David Wentworth is the VP of Marketing for Paint Pockets, the single-stage overspray arrestor company in Omaha, Neb. But in reality, David is a roaring Lion, as in a leader in the Lions Club International, the largest service club organization in the world. He’s a member of the Millard Lions Club in Omaha, and has been a facilitator at two Great Plains Lions Leadership Institutes. He is a recipient of three International President’s Award, a Melvin Jones Fellow and a life member of the Nebraska Lions Foundation. When he’s not out selling Paint Pockets and saving the world through the Lions Club, he can be found at home with wife, Valerie, and daughters Jessica and Tiffany (in the photo at right with David) … and playing on his men’s over-45 baseball team, which recently played in the national World Series in Phoenix.
What’s your thought on the changes that the EPA 6H rules have brought to the coating industry?
DW: My experience is that it has brought to the forefront the importance of the efficiency of one’s spray booth filters. We have fielded questions from those who are not covered by this regulation as to their need to meet the new EPA standard. Our standard response is that today you do not need to meet the standard, but our opinion is that this standard will become the norm across all industries that have spray booths. I also believe that the standard is set too low [at the current 98 percent efficiency]. If the EPA is trying to protect the environment, simply increasing the standard to 99 percent would reduce emissions by an additional 50 percent.
What are customers asking about most: cost-savings or green technology?
DW: Everyone wants to be friendly to the environment, but when push comes to shove it is cost savings that drive a company’s decision to buy or not buy a product. The downturn in the economy the past three years has been a spark for sales growth for Paint Pockets. Companies are now looking at every possible cost savings option more than when times were good.
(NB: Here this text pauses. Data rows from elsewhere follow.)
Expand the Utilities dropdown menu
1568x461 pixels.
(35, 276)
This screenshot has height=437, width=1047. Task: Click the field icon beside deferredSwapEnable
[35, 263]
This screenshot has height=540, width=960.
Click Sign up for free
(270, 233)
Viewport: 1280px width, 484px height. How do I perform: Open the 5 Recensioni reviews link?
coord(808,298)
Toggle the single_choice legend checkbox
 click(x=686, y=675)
Your company has really embraced social networks like Facebook and Twitter. How are you using those resources, and how has that approach helped you?
DW: We have found that Facebook and Twitter are a way of getting in front of the younger finishers in our industry. New painters and paint line managers are more likely to be on Facebook or Twitter. When they see our filters on these social media sites they have asked their current employer about using our filters because we offer a free trial. It helps to supplement our advertising by reaching more people with this new way to market toward the up and coming in our industry.
You have been very active in the Lions Club in Nebraska, and have received several national awards for your involvement with the group. Tell us why this organization appeals to you.
DW: I have been a Lion for 20 years now. My best friend asked me to join his club when I moved to Omaha, and I thought this would be a good way to get to know people in the community. I was asked to be president of the club fairly quickly, and from there rose through many different leadership roles within the organization. My focus has been on leadership development within the organization. One of the things I am most proud of is serving as Sight First II Chair. Worldwide we raised $250 million to combat blindness, and 80 percent of all blindness in the world is preventable. Through this effort, Lions Clubs will have eradicated river blindness in South America by the end of 2012. To date we have saved the sight of 27 million people.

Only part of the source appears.